**What the task asks:**
The answer must reproduce all of the data below exactly and contain no images.

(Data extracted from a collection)
^^^^
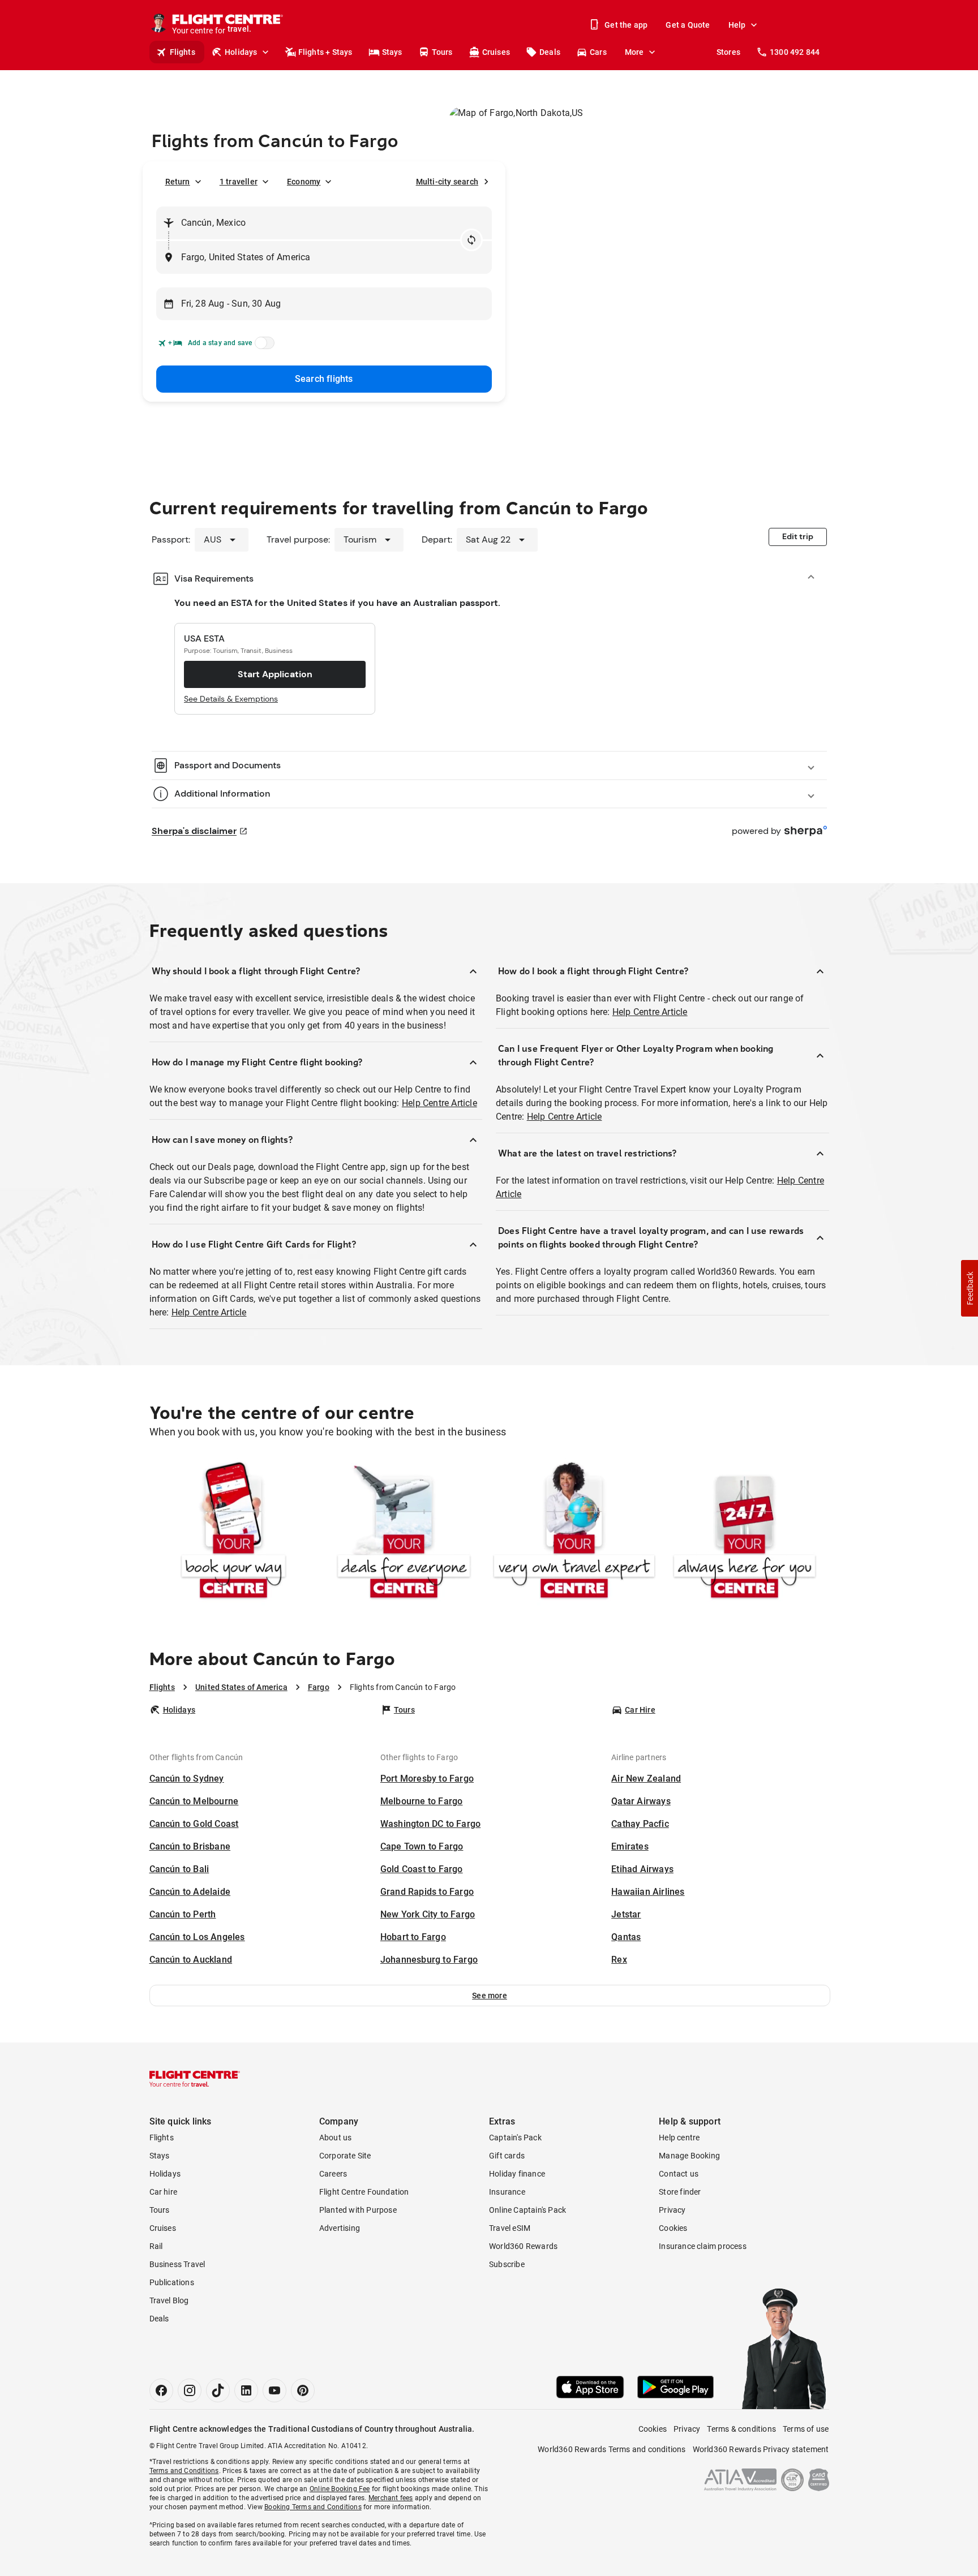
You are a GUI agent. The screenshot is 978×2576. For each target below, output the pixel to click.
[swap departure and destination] (471, 240)
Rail (156, 2246)
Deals (549, 52)
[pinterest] (303, 2390)
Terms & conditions (741, 2428)
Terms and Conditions (184, 2471)
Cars (598, 52)
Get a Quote (688, 24)
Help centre (679, 2137)
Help (737, 24)
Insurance (507, 2191)
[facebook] (161, 2390)
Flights (182, 52)
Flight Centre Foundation (364, 2191)
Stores (728, 52)
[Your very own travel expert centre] (574, 1532)
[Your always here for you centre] (744, 1532)
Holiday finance (517, 2173)
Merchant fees (390, 2498)
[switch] (263, 346)
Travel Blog (169, 2300)
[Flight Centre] (194, 2079)
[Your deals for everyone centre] (404, 1532)
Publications (171, 2282)
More (634, 52)
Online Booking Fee (340, 2489)
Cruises (496, 52)
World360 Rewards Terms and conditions (611, 2449)
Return (177, 181)
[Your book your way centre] (233, 1532)
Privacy (672, 2209)
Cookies (673, 2228)
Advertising (339, 2228)
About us (335, 2137)
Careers (333, 2173)
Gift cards (507, 2155)
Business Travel (177, 2264)
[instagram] (189, 2390)
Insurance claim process (703, 2246)
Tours (442, 52)
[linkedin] (246, 2390)
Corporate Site (345, 2155)
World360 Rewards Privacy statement (761, 2449)
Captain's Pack (515, 2137)
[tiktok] (218, 2390)
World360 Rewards (523, 2246)
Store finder (680, 2191)
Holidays (241, 52)
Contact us (678, 2173)
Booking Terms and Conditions (313, 2507)
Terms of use (806, 2428)
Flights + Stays (325, 52)
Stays (392, 52)
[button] (489, 1995)
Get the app (625, 24)
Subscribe (507, 2264)
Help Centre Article (439, 1103)
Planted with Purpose (358, 2209)
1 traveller (239, 181)
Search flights (324, 378)
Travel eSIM (509, 2228)
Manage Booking (689, 2155)
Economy (303, 181)
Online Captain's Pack (527, 2209)
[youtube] (274, 2390)
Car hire (163, 2191)
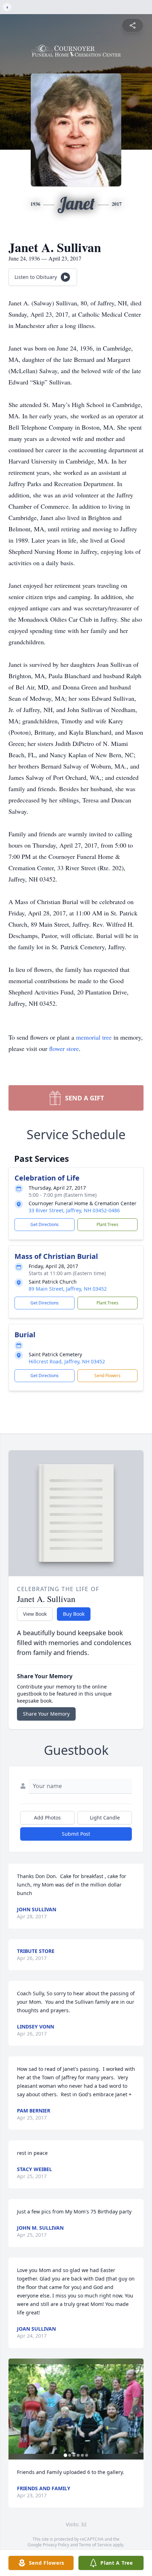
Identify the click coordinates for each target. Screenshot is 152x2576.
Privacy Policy (56, 2545)
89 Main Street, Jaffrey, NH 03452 (68, 1288)
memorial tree (94, 1037)
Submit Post (76, 1833)
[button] (76, 2409)
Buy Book (73, 1613)
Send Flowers (107, 1376)
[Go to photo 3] (73, 2455)
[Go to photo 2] (69, 2455)
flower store (64, 1048)
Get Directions (44, 1224)
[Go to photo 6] (86, 2455)
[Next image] (136, 2409)
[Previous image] (15, 2409)
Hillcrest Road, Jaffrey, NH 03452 (67, 1361)
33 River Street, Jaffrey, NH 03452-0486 (74, 1210)
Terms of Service (95, 2545)
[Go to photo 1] (65, 2455)
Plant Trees (107, 1224)
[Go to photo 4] (78, 2455)
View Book (35, 1613)
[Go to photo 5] (82, 2455)
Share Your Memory (46, 1713)
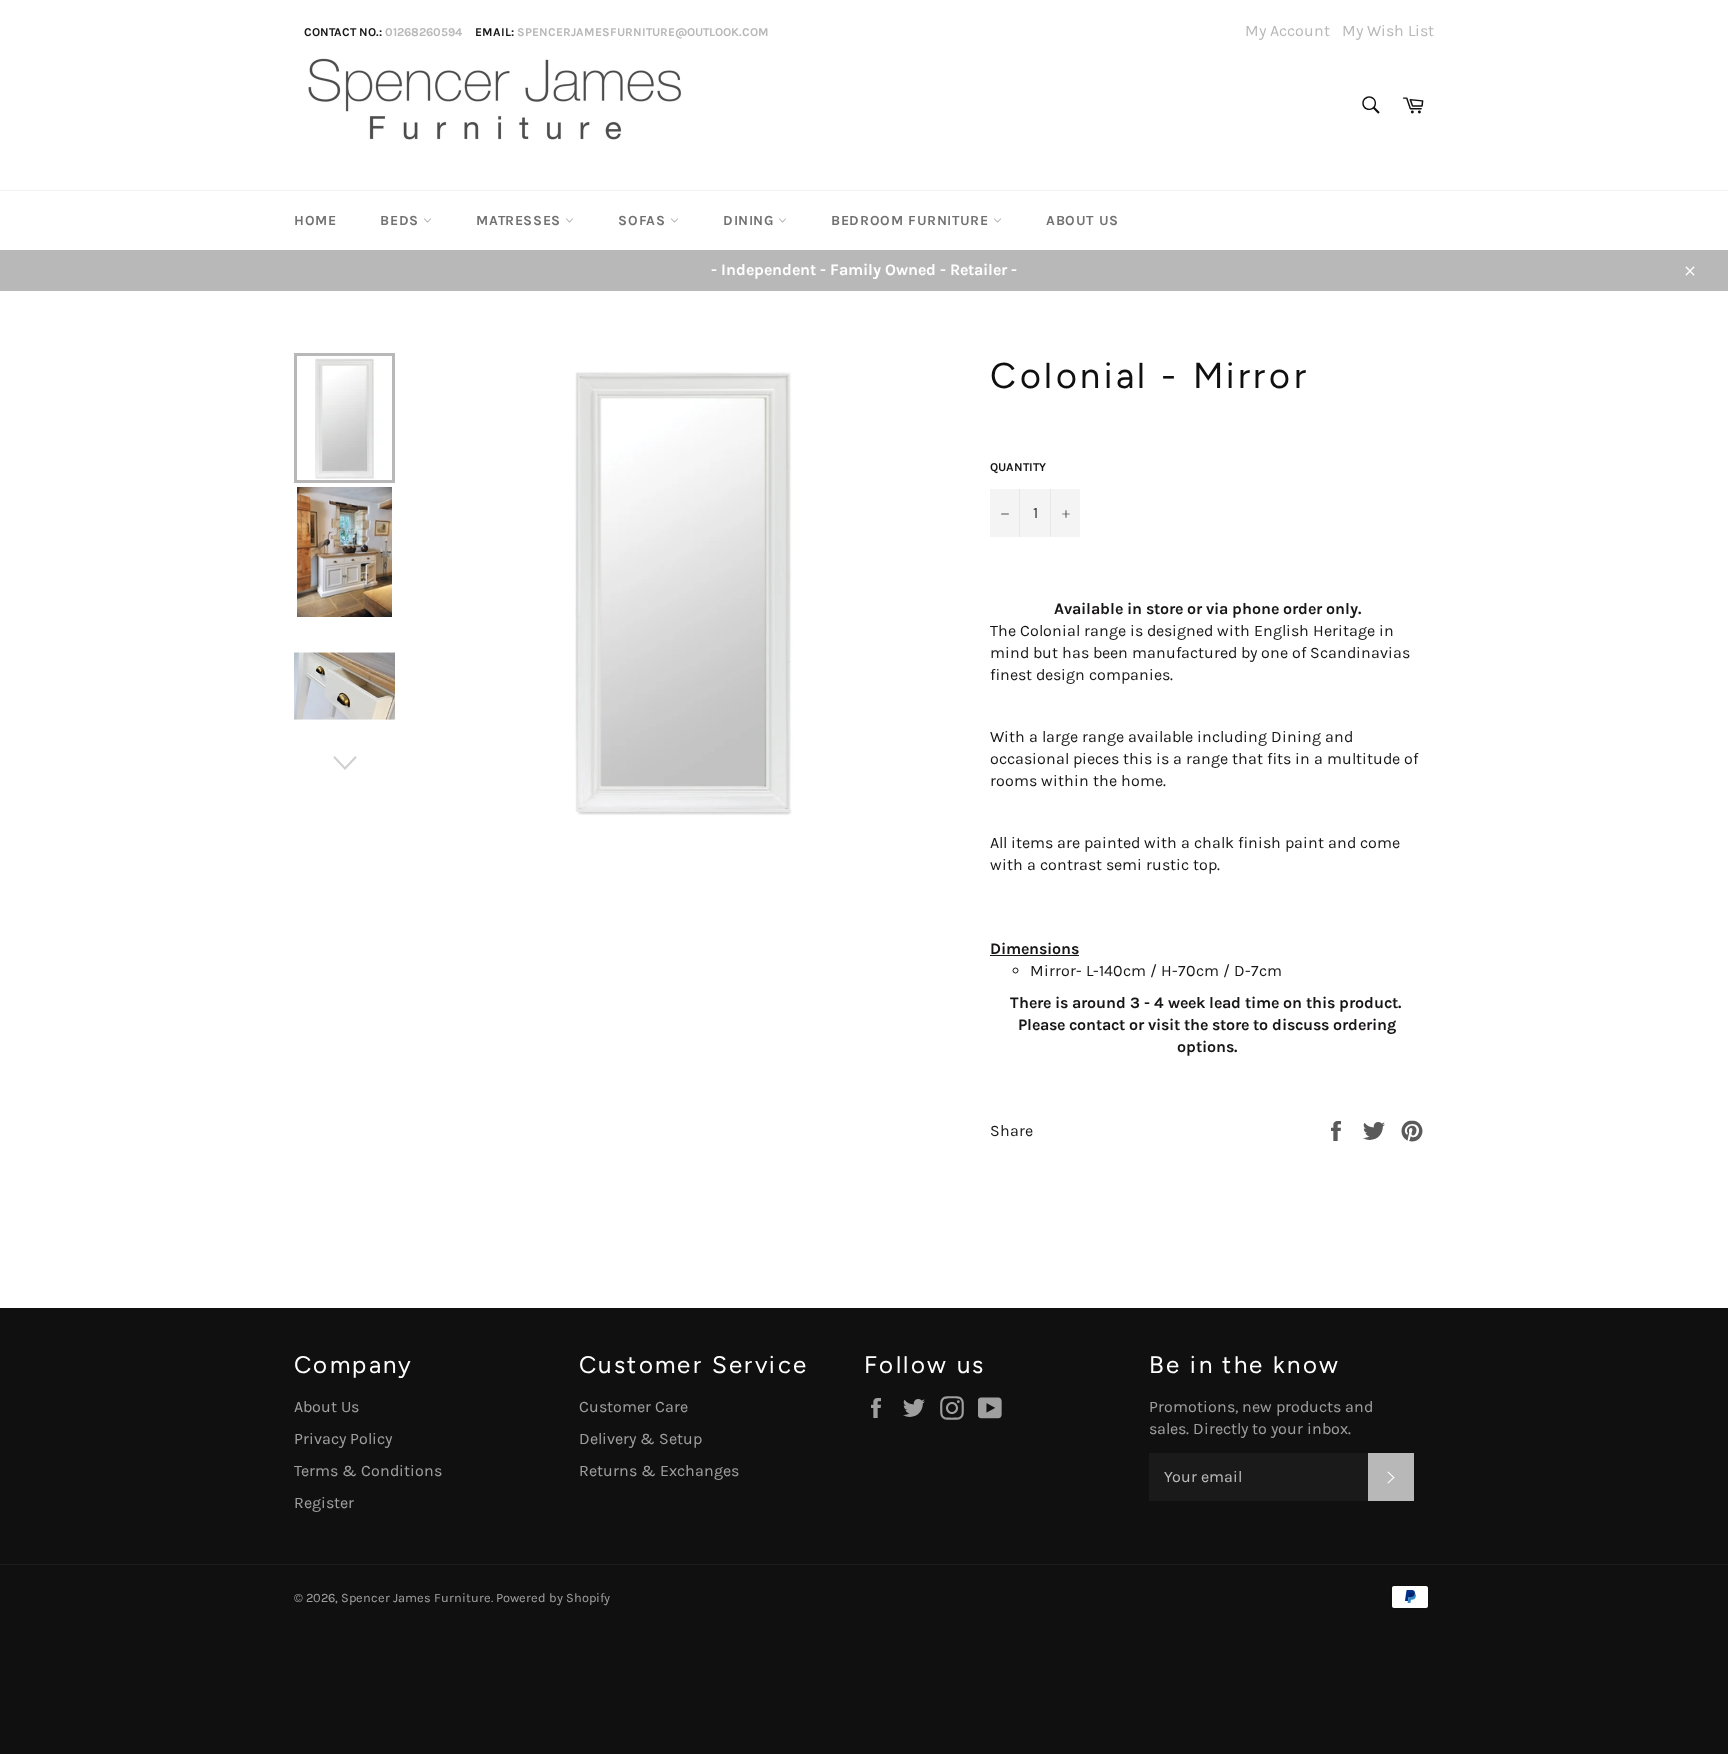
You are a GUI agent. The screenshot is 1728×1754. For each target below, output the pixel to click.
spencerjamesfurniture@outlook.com (643, 32)
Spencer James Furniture (416, 1597)
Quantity (1018, 467)
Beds (401, 220)
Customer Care (633, 1406)
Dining (750, 220)
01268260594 (423, 32)
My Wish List (1388, 30)
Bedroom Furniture (912, 220)
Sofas (644, 220)
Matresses (520, 220)
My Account (1287, 30)
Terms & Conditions (368, 1470)
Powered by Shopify (553, 1597)
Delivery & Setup (640, 1438)
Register (324, 1502)
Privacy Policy (343, 1438)
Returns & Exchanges (659, 1470)
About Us (1082, 220)
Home (315, 220)
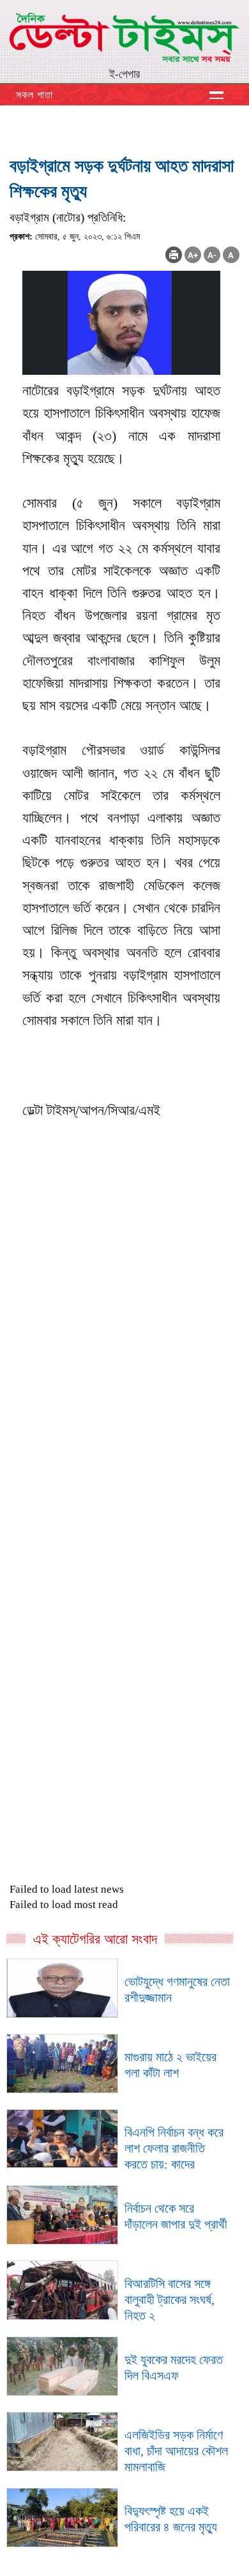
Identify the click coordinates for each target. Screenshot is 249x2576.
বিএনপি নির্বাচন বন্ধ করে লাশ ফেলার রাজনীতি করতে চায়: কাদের (173, 2148)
^^^^
**Solution to this task:**
You are a GUI agent. The screenshot is 978×2576. For each target below, output the pixel to click.
[swap departure and destination] (471, 240)
Rail (156, 2246)
Deals (549, 52)
[pinterest] (303, 2390)
Terms & conditions (741, 2428)
Terms and Conditions (184, 2471)
Cars (598, 52)
Get a Quote (688, 24)
Help centre (679, 2137)
Help (737, 24)
Insurance (507, 2191)
[facebook] (161, 2390)
Flights (182, 52)
Flight Centre Foundation (364, 2191)
Stores (728, 52)
[Your very own travel expert centre] (574, 1532)
[Your always here for you centre] (744, 1532)
Holiday finance (517, 2173)
Merchant fees (390, 2498)
[switch] (263, 346)
Travel Blog (169, 2300)
[Flight Centre] (194, 2079)
[Your deals for everyone centre] (404, 1532)
Publications (171, 2282)
More (634, 52)
Online Booking Fee (340, 2489)
Cruises (496, 52)
World360 Rewards Terms and conditions (611, 2449)
Return (177, 181)
[Your book your way centre] (233, 1532)
Privacy (672, 2209)
Cookies (673, 2228)
Advertising (339, 2228)
About us (335, 2137)
Careers (333, 2173)
Gift cards (507, 2155)
Business Travel (177, 2264)
[instagram] (189, 2390)
Insurance claim process (703, 2246)
Tours (442, 52)
[linkedin] (246, 2390)
Corporate Site (345, 2155)
World360 Rewards Privacy statement (761, 2449)
Captain's Pack (515, 2137)
[tiktok] (218, 2390)
World360 Rewards (523, 2246)
Store finder (680, 2191)
Holidays (241, 52)
Contact us (678, 2173)
Booking Terms and Conditions (313, 2507)
Terms of use (806, 2428)
Flights + Stays (325, 52)
Stays (392, 52)
[button] (489, 1995)
Get the app (625, 24)
Subscribe (507, 2264)
Help Centre Article (439, 1103)
Planted with Purpose (358, 2209)
1 traveller (239, 181)
Search flights (324, 378)
Travel eSIM (509, 2228)
Manage Booking (689, 2155)
Economy (303, 181)
Online Captain's Pack (527, 2209)
[youtube] (274, 2390)
Car hire (163, 2191)
Identify the click coordinates for each target. Screenshot is 152x2576.
Privacy Policy (56, 2545)
89 Main Street, Jaffrey, NH 03452 (68, 1288)
memorial tree (94, 1037)
Submit Post (76, 1833)
[button] (76, 2409)
Buy Book (73, 1613)
Send Flowers (107, 1376)
[Go to photo 3] (73, 2455)
[Go to photo 2] (69, 2455)
flower store (64, 1048)
Get Directions (44, 1224)
[Go to photo 6] (86, 2455)
[Next image] (136, 2409)
[Previous image] (15, 2409)
Hillcrest Road, Jaffrey, NH 03452 (67, 1361)
33 River Street, Jaffrey, NH 03452-0486 (74, 1210)
Terms of Service (95, 2545)
[Go to photo 1] (65, 2455)
Plant Trees (107, 1224)
[Go to photo 4] (78, 2455)
View Book (35, 1613)
[Go to photo 5] (82, 2455)
Share Your Memory (46, 1713)
You are a GUI agent. The screenshot is 1728×1754. For each target below, output the pixel to click.
spencerjamesfurniture@outlook.com (643, 32)
Spencer James Furniture (416, 1597)
Quantity (1018, 467)
Beds (401, 220)
Customer Care (633, 1406)
Dining (750, 220)
01268260594 (423, 32)
My Wish List (1388, 30)
Bedroom Furniture (912, 220)
Sofas (644, 220)
Matresses (520, 220)
My Account (1287, 30)
Terms & Conditions (368, 1470)
Powered by Shopify (553, 1597)
Delivery & Setup (640, 1438)
Register (324, 1502)
Privacy Policy (343, 1438)
Returns & Exchanges (659, 1470)
About Us (1082, 220)
Home (315, 220)
Identify the click coordinates for each target. Screenshot is 249x2576.
বিএনপি নির্বাচন বন্ধ করে লাশ ফেলার রাজনীতি করতে চায়: কাদের (173, 2148)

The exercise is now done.